You're reading: US says additional prosecution of Tymoshenko to be stumbling block in relations with Ukraine

  Philip H. Gordon, assistant secretary of state for European and Eurasian affairs, has said that the U.S. government are disturbed to see the Ukraine’s Prosecutor General’s Office continuing to pursue additional investigations against former Prime Minister Yulia Tymoshenko.

“We also urge the government of Ukraine to cease further prosecutions against them and other political opposition leaders. While two former members of Ms. Tymoshenko’s former Cabinet were released earlier this year, we are disturbed to see the Prosecutor General’s Office continuing to pursue additional investigations against Ms. Tymoshenko and Mr. Lutsenko,” he said in a statement in the Center for U.S.-Ukrainian Relations in Washington, reads a posting on the official website of Tymoshenko.

He again said that the United States “call for Ms. Tymoshenko’s release, the release of other members of her former government and the restoration of their full civil and political rights

“When I was in Ukraine earlier this year, I reiterated our concerns about politically motivated prosecutions of opposition leaders. Such trials undermine democracy and democratic values, risk ingraining self-censorship in the media, and discourage civic participation given fear of prosecution. They also create a stumbling block in our bilateral relations as well as in Ukraine’s quest to become a truly democratic society,” Gordon said.

He said that Ukraine’s parliamentary elections come at a time when Ukraine is preparing to assume the Chairmanship-in-Office of the Organization for Security and Co-operation in Europe (OSCE) in 2013.
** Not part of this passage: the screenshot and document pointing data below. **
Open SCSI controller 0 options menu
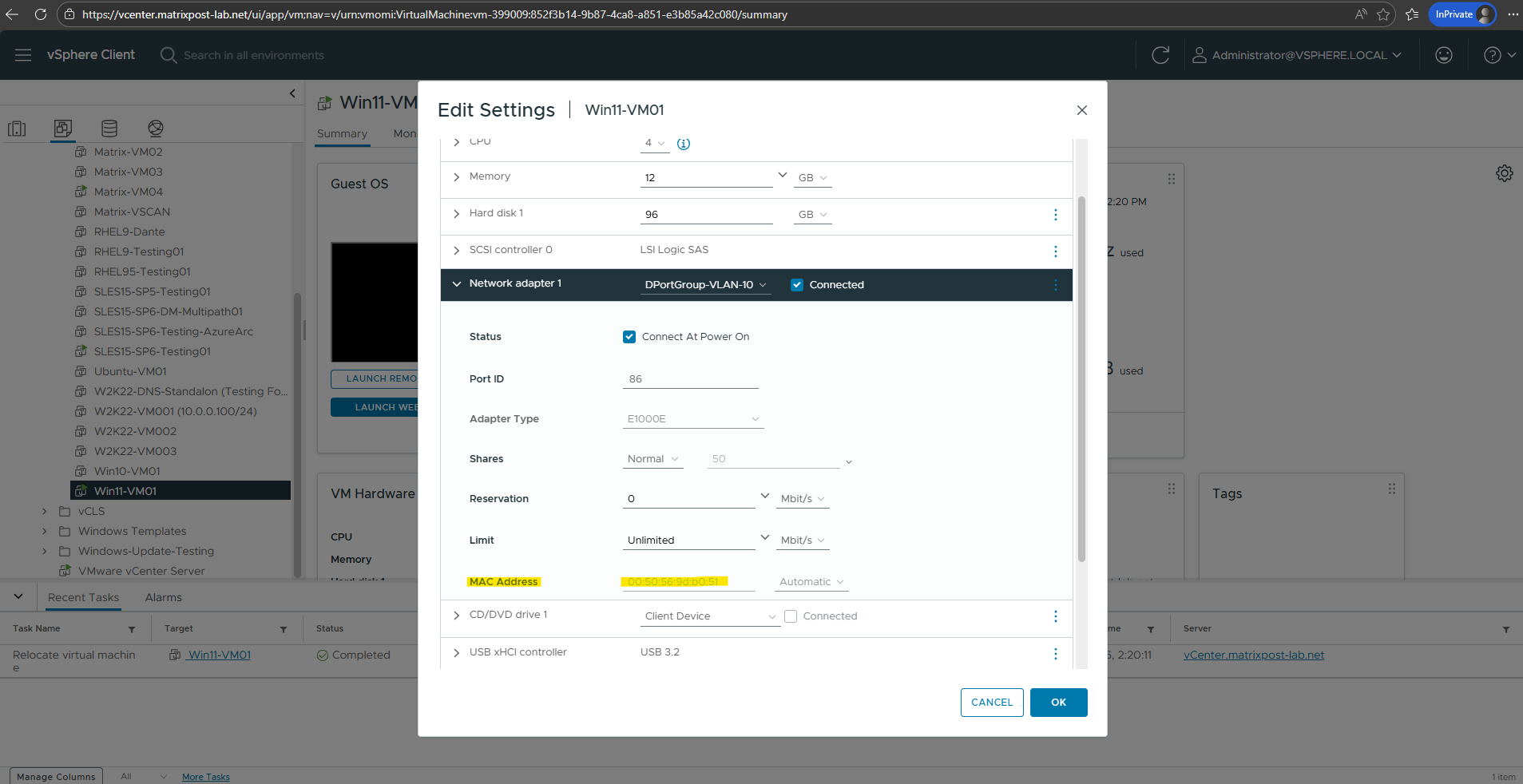The width and height of the screenshot is (1523, 784). (x=1055, y=251)
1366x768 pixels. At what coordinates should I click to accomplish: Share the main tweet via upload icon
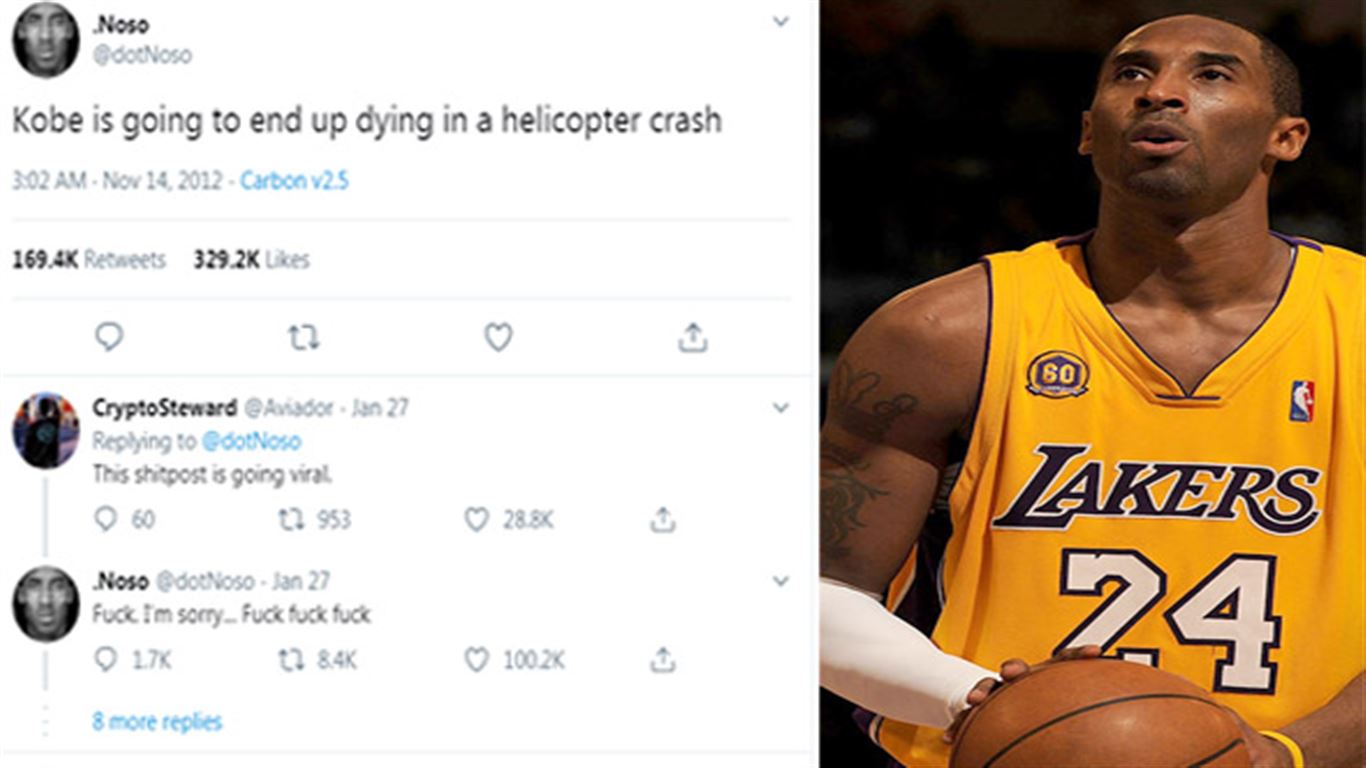pyautogui.click(x=692, y=338)
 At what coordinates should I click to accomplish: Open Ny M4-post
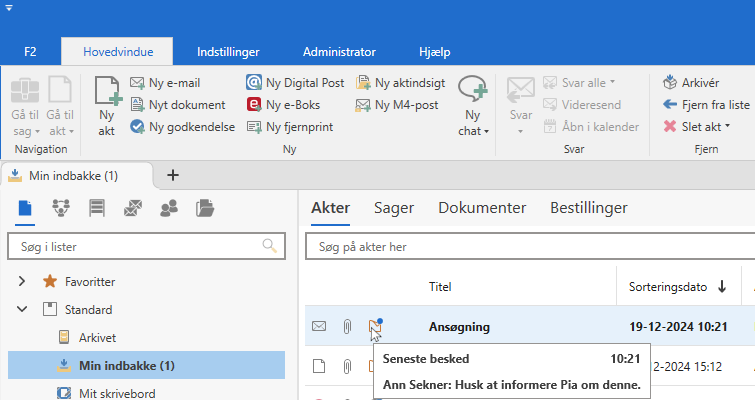[x=397, y=104]
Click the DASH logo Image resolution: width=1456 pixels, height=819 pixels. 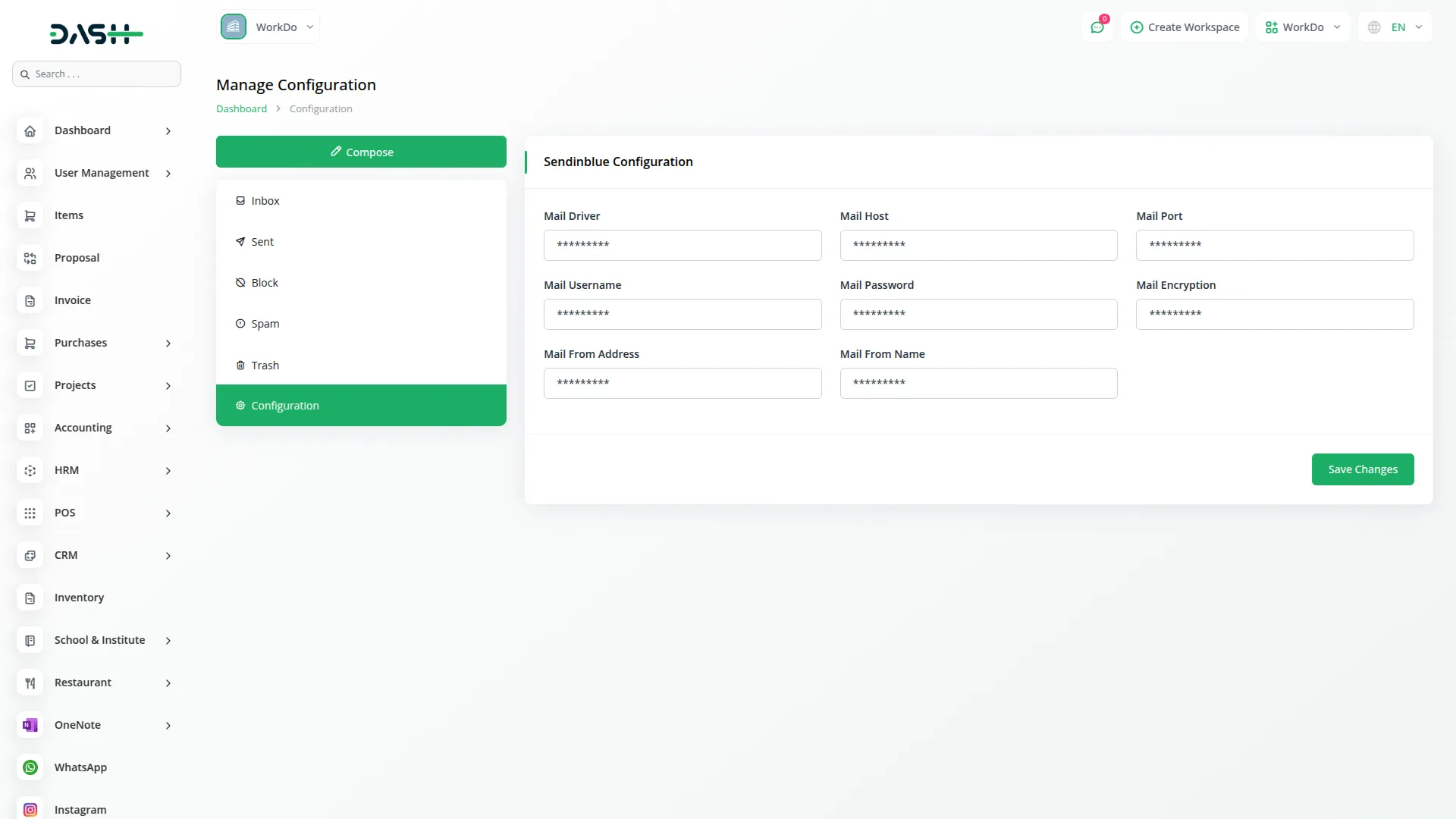point(96,34)
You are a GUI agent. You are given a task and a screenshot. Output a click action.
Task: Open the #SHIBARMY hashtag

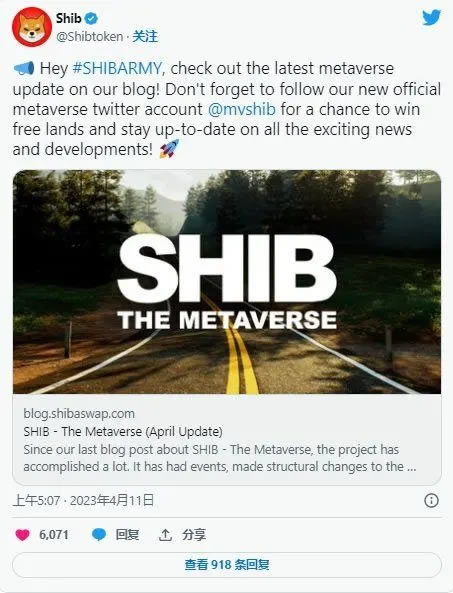pos(117,68)
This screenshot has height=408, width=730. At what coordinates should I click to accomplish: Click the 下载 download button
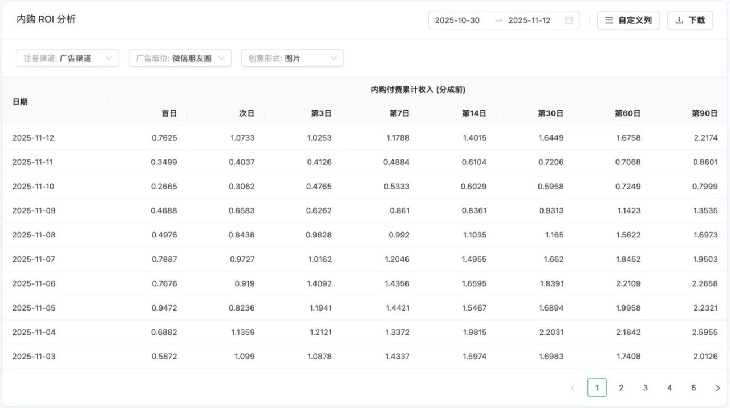[x=690, y=20]
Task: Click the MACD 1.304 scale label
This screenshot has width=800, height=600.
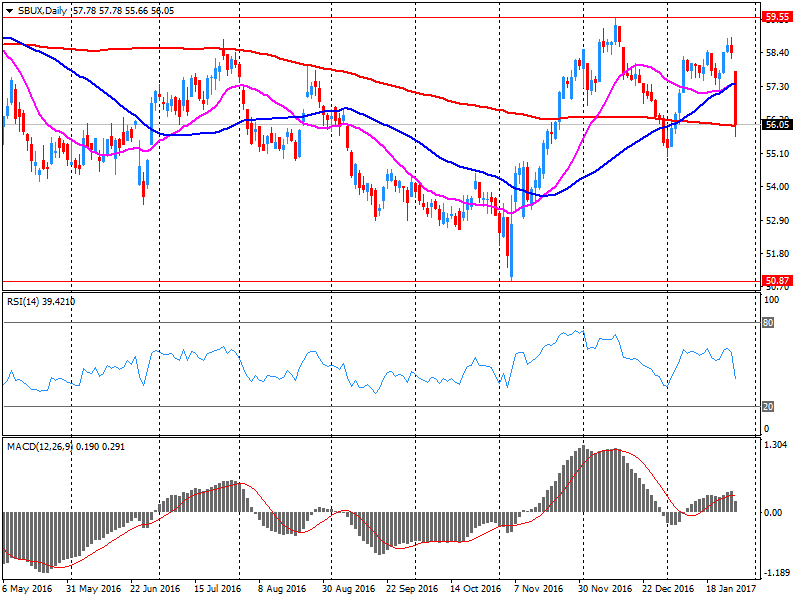Action: (774, 445)
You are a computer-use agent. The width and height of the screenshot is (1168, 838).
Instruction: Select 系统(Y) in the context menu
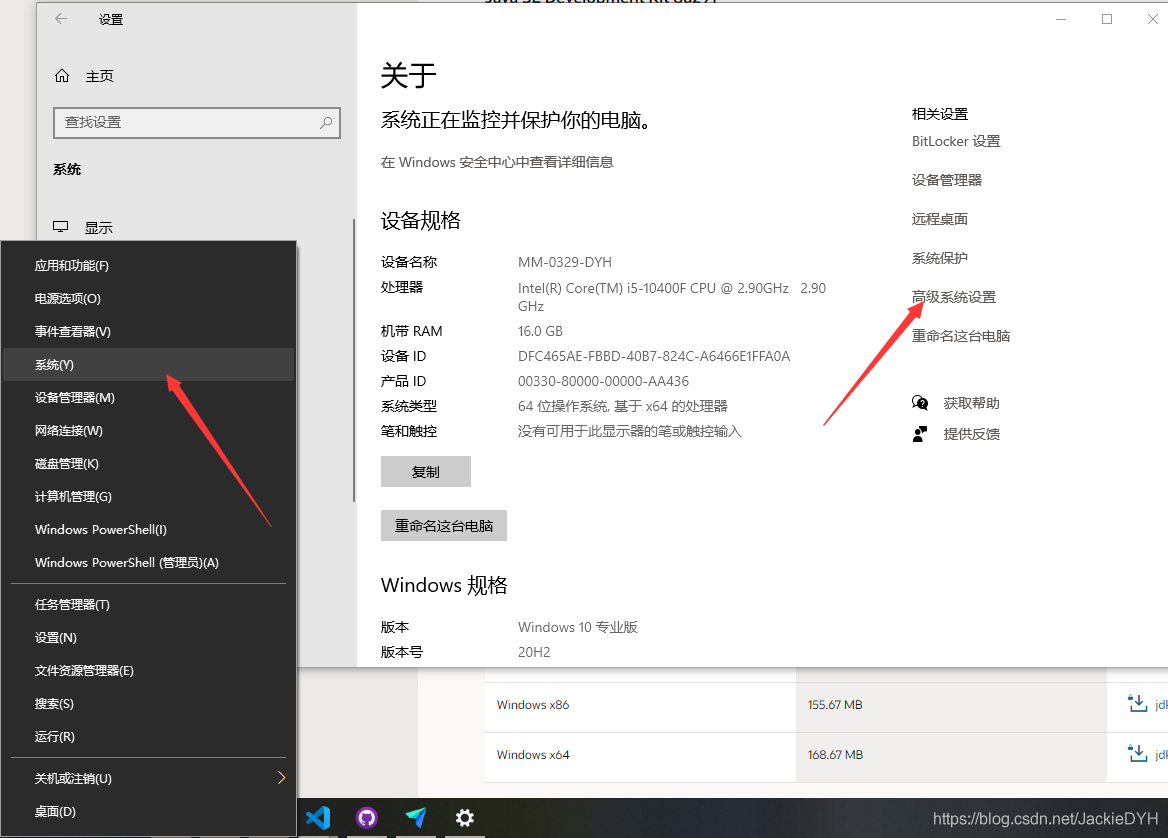[x=148, y=364]
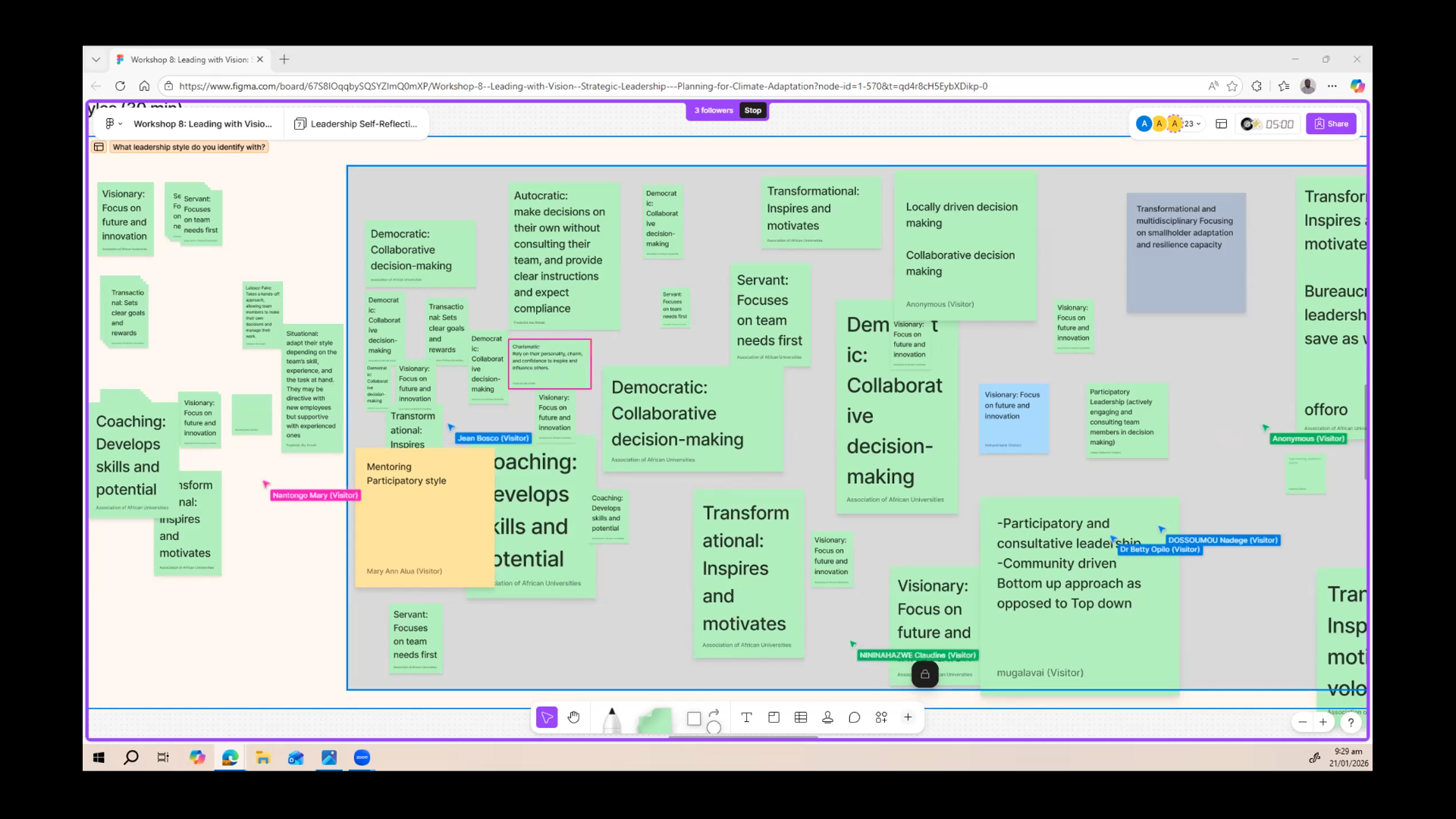Viewport: 1456px width, 819px height.
Task: Unlock the section via the lock icon
Action: coord(924,674)
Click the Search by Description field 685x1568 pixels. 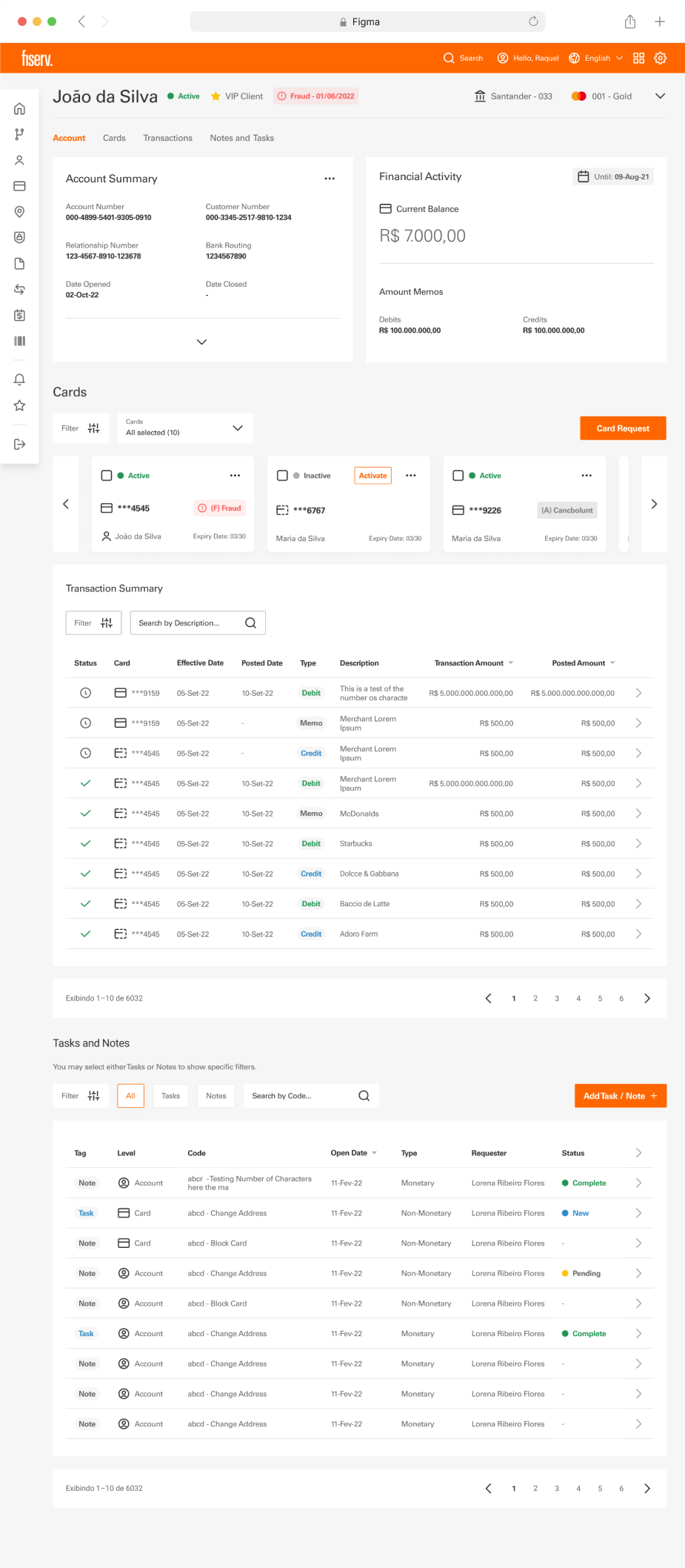pos(190,623)
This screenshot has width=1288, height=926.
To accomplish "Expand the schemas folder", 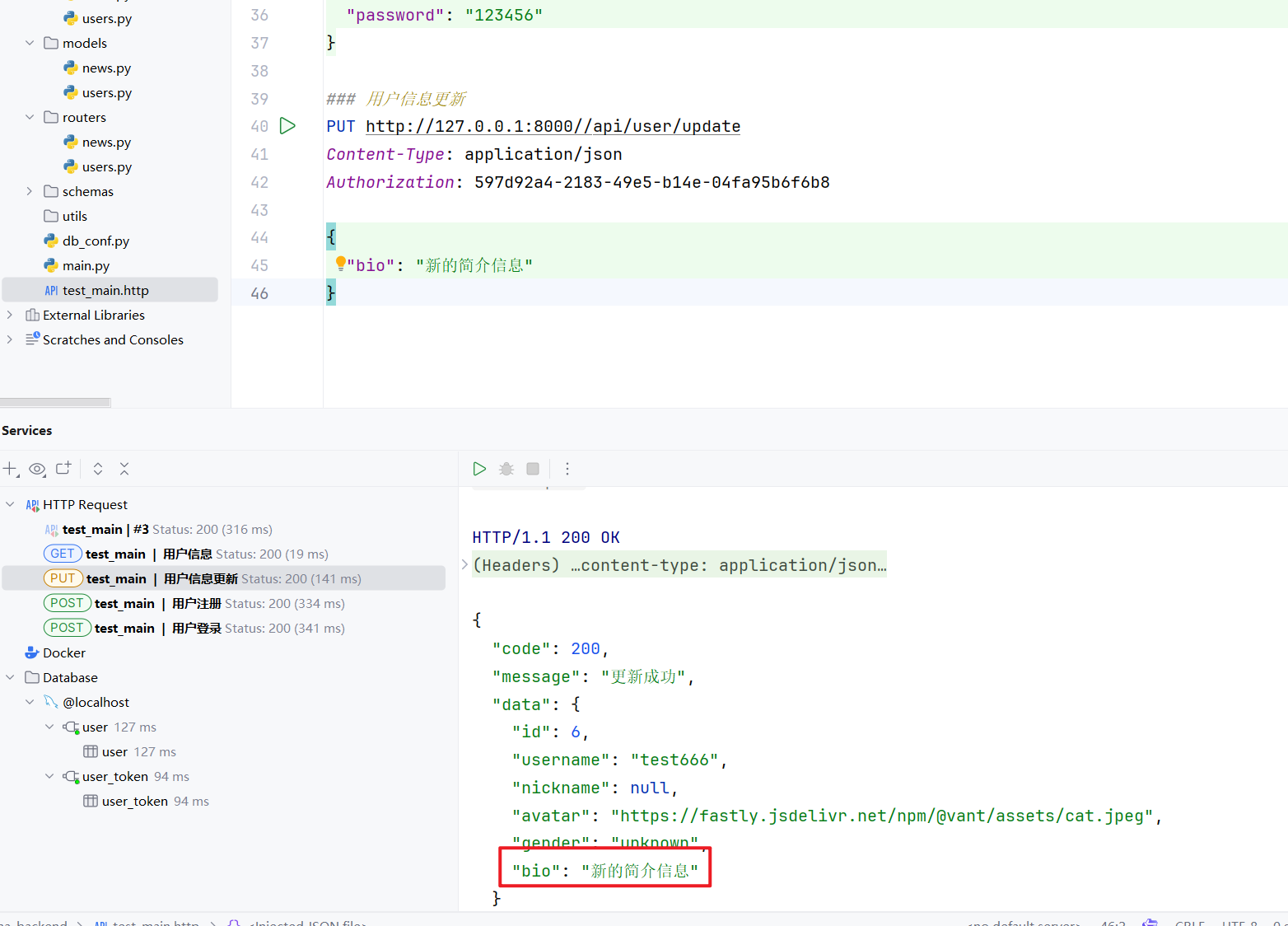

“In order for Ukraine to lead by example and demonstrate its commitment to the Helsinki principles on democracy and good governance, it will be important to demonstrate that its elections met the highest international standards,” he stated.

“We look forward to working with Ukraine to ensure that the OSCE remains a potent force for democracy, human rights, and rule of law across Europe and Central Asia,” he said.

“We encourage Ukraine to seize the opportunity of the October parliamentary elections and to use them as a springboard toward becoming a modern, prosperous, democratic, European country,” he concluded.